There have been two previous two meta-analyses assessing the efficacy of CsA in the treatment of SRNS. Jiang et al. [23] conducted a meta-analysis to detect the efficacy of CsA, TAC, and CYC in treating SRNS, and included four studies of CsA. They reported that CsA has superior efficacy compared to CYC and placebo. Hodson et al. [24] reported that CsA significantly increases the number of children who achieve CR when compared with P/NT. In our meta-analysis, we also assessed the safety of CsA in the treatment of SRNS, and found it to be a safe and effective immunosuppressive agent in the treatment of children with SRNS.

We used the modified Jadad Scale to score the included trials and observed that only one study [17] was scored less than 3. We excluded, performed the meta-analysis again, and the results were similar to the initial analysis. However, the number of included studies in the current analyses was small, and additional analyses should be conducted to confirm the present findings.

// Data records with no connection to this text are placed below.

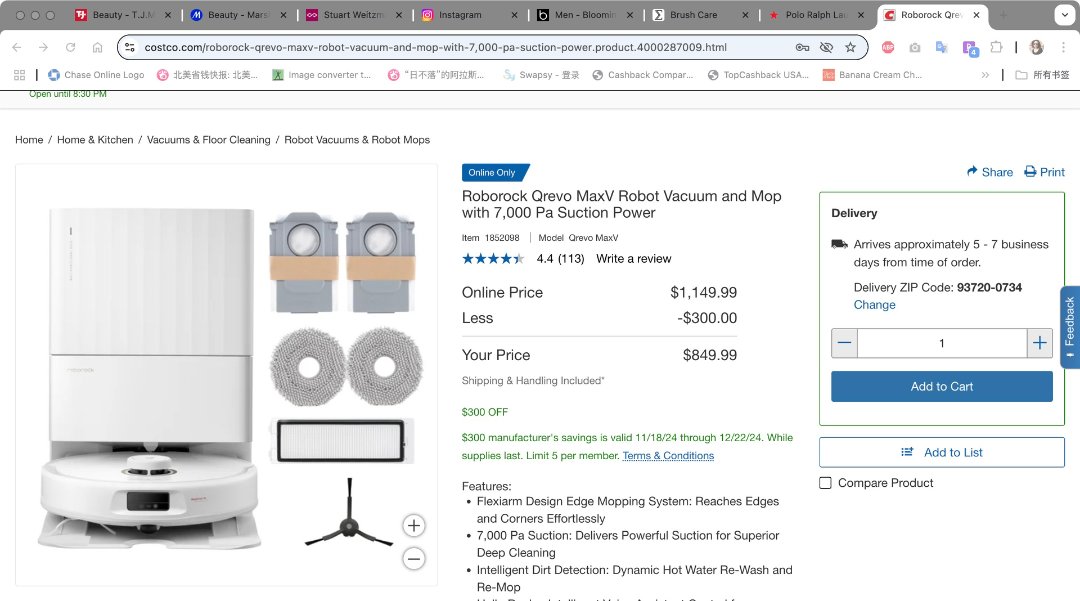Open the browser Extensions puzzle icon
This screenshot has width=1080, height=601.
point(996,47)
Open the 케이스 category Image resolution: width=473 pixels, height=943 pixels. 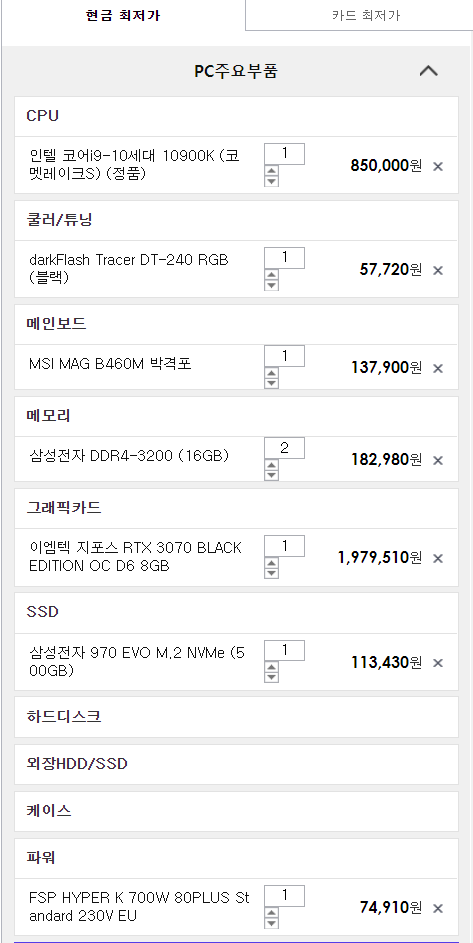coord(236,811)
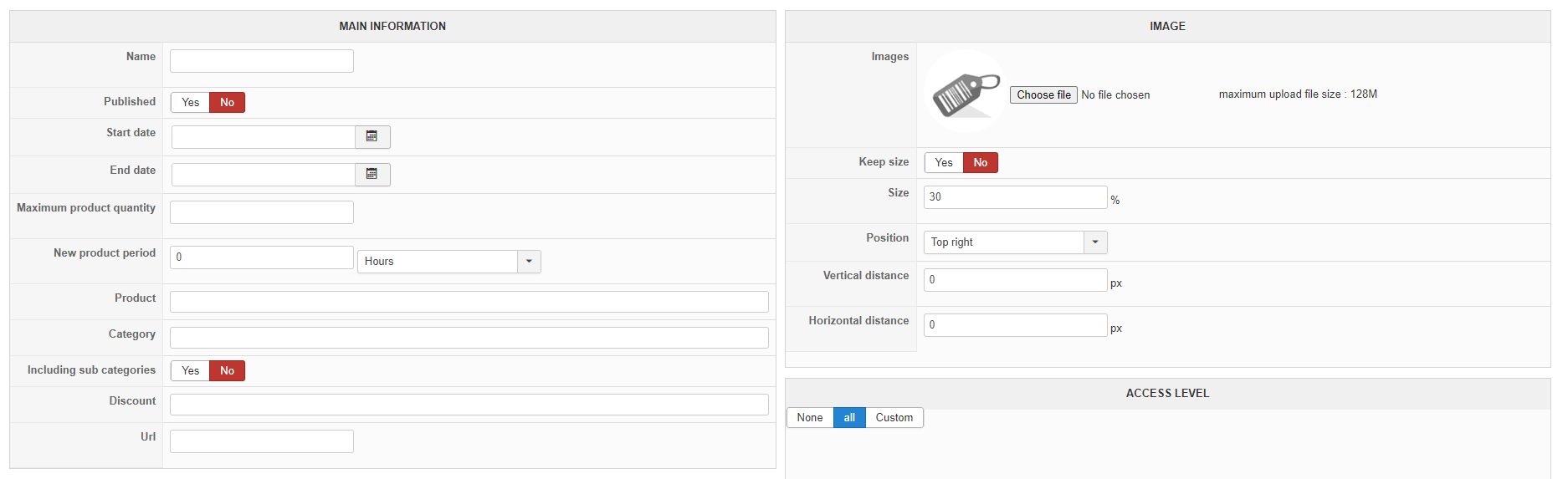Set Keep size to Yes
The width and height of the screenshot is (1568, 479).
944,163
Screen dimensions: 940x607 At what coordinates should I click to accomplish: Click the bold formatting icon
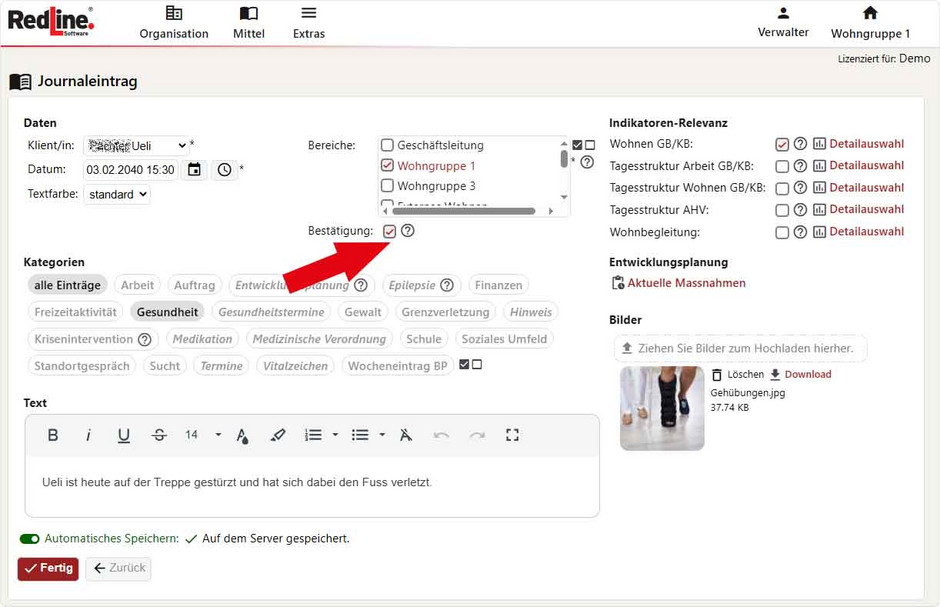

There were some limitations in the current meta-analysis. Most of studies were of children, but some studies included both children and adults. Independent assessment of the efficacy and safety of CsA in the treatment of SRNS in children and adults is needed. The target renal histological characteristics were MCD, mesangioproliferative glomerulonephritis, MN or FSGS, but not all the studies included these histological characteristics, which increased heterogeneity among the recruited studies.

Conclusions

In the current meta-analysis, we conclude that CsA is an effective and safe therapy for SRNS. However, additional RCT studies are needed to thoroughly assess the role of CsA in the treatment of SRNS.